Who among us hasn’t stood at the glass in a zoo’s great ape exhibit and felt the disorienting recognition? The hands. The eyes. We watch them watching us. The line between “them” and “us” begins to blur.

And yet it seems that we work hard to quickly redraw that line thick and dark.
Humans have searched long and hard for a trait that secures our uniqueness. Tool use, we said. Then scientists observed chimpanzees fashioning sticks to fish for termites. Play. Language. Creativity. Imagination. Empathy. One by one, these candidates have wobbled under scrutiny. The thick, dark line refuses to hold.
A recent report described Veronika who demonstrated what researchers classify as genuine tool use by a cow. To meet the standard for tool use, a tool must become an extension of the body, allow the animal to accomplish something otherwise difficult, and be intentionally reoriented for different purposes. Across seventy trials, Veronika used a heavy deck brush to scratch herself, flipping it, shortening it, adjusting angles, even switching to the handle for sensitive areas.

Scientists believe they observe empathy in a variety of animals including chimpanzees, dolphins, rodents, and elephants.
Language? Koko the gorilla reportedly used over 1,000 signs and understood far more spoken English. Dog lovers are probably not surprised to learn that dogs process words and tone using brain regions strikingly similar to our own.
Even octopuses, invertebrates of all things, display problem-solving capacities and perhaps even forms of consciousness that unsettle our tidy hierarchies.
Most recently, Kanzi the bonobo—long known for lexigram communication and tool use—demonstrated imaginative play. In a make-believe tea party, he carefully tracked invisible juice and imaginary grapes. We watch with delight when our children develop imagination because imagination matters. Many of our highest cognitive acts—planning, moral reasoning, hope—depend on the ability to envision what is not yet visible. Yet imagination seems to be shared with non-human animals too.
If the line between human and non-human animals grows increasingly fuzzy, where does our insistence on human exceptionalism come from?
Christians, I think, are tempted to turn to Genesis 1:27: humans created in the image of God. Or to Hebrews 2, echoing the psalmist: “You have made them for a little while lower than the angels; you have crowned them with glory and honor, subjecting all things under their feet.”
These texts have often been read as boundary markers—a divine endorsement of hierarchy. Humans at the pinnacle. The rest of Creation subject to humans.
Read in context, perhaps these texts press us in a different direction. The image of God in Genesis is paired not with privilege but vocation: to till and keep, to name and nurture, to exercise dominion that mirrors God’s own life-giving, sacrificial care. Hebrews, too, ultimately points not to human triumph but to Christ—glory revealed in suffering love, dominion expressed through self-giving.
If there is a line, perhaps it is not a line of capacity but of calling.
Maybe what distinguishes us is not empathy, language, imagination, or tool use. Maybe what distinguishes humans is responsibility.
And how are we living up to this calling?
The climate is warming. We have polluted the air and water. Topsoil is eroding. We live in a time of devastating loss of biodiversity. Microplastics circulate in our bloodstreams and lodge in our brains. We are losing forests at an alarming rate. The ice caps are melting, and sea levels are rising. Bombs crater landscapes already fragile. The whole Creation trembles under the weight of human actions.

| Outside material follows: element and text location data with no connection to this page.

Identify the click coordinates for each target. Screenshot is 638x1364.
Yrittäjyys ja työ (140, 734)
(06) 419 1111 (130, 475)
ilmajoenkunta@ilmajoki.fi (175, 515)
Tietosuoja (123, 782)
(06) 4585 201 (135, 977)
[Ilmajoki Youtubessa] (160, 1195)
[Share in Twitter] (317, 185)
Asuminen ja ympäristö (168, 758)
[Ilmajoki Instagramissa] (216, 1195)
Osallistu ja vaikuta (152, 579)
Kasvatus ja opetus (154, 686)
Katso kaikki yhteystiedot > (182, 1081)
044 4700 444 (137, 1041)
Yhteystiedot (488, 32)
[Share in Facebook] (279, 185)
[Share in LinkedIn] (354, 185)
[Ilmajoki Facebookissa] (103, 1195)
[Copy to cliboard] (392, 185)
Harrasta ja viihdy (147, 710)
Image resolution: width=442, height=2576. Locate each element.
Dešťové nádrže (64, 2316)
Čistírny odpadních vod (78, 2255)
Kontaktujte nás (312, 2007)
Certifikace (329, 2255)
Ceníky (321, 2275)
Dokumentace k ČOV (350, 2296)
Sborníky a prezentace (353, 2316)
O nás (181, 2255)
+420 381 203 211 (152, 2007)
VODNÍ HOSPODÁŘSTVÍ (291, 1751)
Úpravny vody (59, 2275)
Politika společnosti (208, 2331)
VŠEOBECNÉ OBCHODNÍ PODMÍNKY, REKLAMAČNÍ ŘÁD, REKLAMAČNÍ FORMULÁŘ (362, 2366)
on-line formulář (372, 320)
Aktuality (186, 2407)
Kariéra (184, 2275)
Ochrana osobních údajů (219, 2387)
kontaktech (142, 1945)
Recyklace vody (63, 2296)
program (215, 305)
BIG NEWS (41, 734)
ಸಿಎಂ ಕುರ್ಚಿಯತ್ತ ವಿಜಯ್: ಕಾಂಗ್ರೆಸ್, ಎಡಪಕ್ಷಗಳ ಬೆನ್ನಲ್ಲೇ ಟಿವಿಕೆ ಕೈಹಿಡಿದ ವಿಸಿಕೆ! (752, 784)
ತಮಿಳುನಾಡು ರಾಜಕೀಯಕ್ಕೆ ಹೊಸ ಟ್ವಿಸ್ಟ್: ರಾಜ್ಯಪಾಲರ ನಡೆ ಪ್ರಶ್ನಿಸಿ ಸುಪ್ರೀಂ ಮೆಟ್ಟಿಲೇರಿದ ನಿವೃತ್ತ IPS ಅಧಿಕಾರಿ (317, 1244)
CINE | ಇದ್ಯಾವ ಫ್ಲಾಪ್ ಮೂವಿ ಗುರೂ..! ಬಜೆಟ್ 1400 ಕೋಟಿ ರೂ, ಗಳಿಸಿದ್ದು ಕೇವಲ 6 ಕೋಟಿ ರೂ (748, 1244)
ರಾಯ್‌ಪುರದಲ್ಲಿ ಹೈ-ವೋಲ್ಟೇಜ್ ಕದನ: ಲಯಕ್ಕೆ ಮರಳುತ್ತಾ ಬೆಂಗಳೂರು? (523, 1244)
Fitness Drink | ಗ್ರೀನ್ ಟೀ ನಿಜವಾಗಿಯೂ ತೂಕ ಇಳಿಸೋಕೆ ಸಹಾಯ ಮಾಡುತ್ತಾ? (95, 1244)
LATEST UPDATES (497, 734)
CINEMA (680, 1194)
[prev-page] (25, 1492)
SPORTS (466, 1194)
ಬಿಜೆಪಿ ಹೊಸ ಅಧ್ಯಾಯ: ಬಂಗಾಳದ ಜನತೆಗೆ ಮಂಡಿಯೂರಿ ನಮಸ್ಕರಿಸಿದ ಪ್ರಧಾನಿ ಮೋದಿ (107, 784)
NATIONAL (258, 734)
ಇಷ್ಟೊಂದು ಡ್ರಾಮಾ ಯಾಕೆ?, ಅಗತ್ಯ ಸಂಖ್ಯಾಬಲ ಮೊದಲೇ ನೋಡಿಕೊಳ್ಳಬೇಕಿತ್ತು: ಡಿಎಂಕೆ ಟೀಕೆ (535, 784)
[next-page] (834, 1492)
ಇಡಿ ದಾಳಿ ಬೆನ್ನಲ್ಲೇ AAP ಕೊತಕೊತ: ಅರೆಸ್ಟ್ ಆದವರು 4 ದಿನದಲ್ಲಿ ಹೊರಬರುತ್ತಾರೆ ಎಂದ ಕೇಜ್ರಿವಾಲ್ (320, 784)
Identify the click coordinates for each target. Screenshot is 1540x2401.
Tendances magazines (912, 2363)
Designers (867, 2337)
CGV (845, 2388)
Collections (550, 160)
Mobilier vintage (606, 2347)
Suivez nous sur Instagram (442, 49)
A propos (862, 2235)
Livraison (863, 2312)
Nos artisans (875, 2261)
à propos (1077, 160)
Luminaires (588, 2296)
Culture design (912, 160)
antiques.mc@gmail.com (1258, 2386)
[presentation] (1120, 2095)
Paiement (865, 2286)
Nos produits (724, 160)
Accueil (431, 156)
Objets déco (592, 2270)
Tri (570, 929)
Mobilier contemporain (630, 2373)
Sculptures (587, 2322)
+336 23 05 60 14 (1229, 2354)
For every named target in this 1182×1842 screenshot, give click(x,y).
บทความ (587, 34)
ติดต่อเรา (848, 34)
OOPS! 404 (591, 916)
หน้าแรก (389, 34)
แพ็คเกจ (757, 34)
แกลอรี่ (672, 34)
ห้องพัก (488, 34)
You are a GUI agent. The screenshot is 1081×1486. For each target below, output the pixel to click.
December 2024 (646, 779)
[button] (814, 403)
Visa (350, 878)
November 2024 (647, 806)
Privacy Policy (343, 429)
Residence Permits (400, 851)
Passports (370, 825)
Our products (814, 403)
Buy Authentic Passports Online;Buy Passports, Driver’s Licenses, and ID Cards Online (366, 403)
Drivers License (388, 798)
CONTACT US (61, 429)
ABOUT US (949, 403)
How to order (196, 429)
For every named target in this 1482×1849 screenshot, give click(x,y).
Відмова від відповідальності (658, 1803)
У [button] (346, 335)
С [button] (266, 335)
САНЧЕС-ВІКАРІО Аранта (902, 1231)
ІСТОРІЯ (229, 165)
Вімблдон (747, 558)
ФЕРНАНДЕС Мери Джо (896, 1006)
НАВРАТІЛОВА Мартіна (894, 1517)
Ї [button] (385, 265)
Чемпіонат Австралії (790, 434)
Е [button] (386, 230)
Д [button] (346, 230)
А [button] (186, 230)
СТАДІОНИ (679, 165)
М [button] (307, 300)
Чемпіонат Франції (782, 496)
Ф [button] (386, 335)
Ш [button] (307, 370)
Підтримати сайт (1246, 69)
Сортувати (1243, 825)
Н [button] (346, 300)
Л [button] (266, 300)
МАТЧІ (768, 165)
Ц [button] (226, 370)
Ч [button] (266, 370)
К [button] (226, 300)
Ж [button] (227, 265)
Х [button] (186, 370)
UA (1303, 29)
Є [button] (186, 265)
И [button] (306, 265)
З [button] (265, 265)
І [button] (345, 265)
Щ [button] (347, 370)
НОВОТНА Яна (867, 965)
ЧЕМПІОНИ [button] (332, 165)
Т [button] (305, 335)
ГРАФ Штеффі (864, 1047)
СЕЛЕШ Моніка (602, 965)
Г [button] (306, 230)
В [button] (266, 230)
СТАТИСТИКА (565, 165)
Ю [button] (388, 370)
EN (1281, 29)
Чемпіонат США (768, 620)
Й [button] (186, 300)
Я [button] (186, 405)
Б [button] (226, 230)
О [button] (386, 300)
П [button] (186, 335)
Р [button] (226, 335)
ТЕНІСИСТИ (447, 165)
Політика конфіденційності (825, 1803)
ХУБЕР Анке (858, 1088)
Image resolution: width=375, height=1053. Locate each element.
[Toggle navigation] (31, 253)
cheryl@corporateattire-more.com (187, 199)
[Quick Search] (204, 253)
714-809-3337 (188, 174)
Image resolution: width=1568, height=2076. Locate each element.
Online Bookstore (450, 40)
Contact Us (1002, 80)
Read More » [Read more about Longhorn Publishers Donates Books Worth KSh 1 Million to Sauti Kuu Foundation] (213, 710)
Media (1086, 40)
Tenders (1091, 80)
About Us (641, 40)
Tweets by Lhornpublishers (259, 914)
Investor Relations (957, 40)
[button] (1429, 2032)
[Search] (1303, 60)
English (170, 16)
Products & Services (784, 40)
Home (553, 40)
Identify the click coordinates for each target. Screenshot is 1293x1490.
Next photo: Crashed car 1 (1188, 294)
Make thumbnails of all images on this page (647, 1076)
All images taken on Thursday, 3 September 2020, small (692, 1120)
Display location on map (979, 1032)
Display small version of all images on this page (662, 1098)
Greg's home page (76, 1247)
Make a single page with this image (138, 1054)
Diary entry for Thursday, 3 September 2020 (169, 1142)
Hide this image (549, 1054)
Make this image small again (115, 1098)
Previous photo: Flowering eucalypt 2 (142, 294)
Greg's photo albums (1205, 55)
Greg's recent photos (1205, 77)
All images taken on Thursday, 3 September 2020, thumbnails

Romans 8 offers an image of unity: “The whole Creation has been groaning together as it suffers together the pains of labor.” The whole Creation. Together. The groaning is shared.
Perhaps that is the final blur in the line. We are not outside Creation looking down. We are within it, aching alongside it.
If the imago Dei means anything in a warming world, it cannot mean domination without accountability. It must mean representing God’s character within Creation—bearing God’s patience, restraint, mercy, and love.
The glass at the zoo does not separate us as much as we imagine. The eyes looking back at us are not merely curiosities. They are reminders.
Our difference may not lie in what we can do. It may lie in what we are called to do. And that line, unlike others, is thick and dark.
Header photo by Manuel Velasquez on Unsplash
4 Responses
Thanks again. Lots of implications. So maybe one blurry line between us is that we sin, and animals do not. Another way to say what you say is that humans are the priests (prophets?) and animals (and plants, and rocks) are the congregation (the parish). In any case, thank you again for your informed and stimulating writing.
Thanks Sara! This one’s a keeper — to share with my Au Sable students.
Thank you for this, Sara.
Thank you, Sara, for what—for me—is a new perspective, perfectly summed up in your essay’s final paragraph.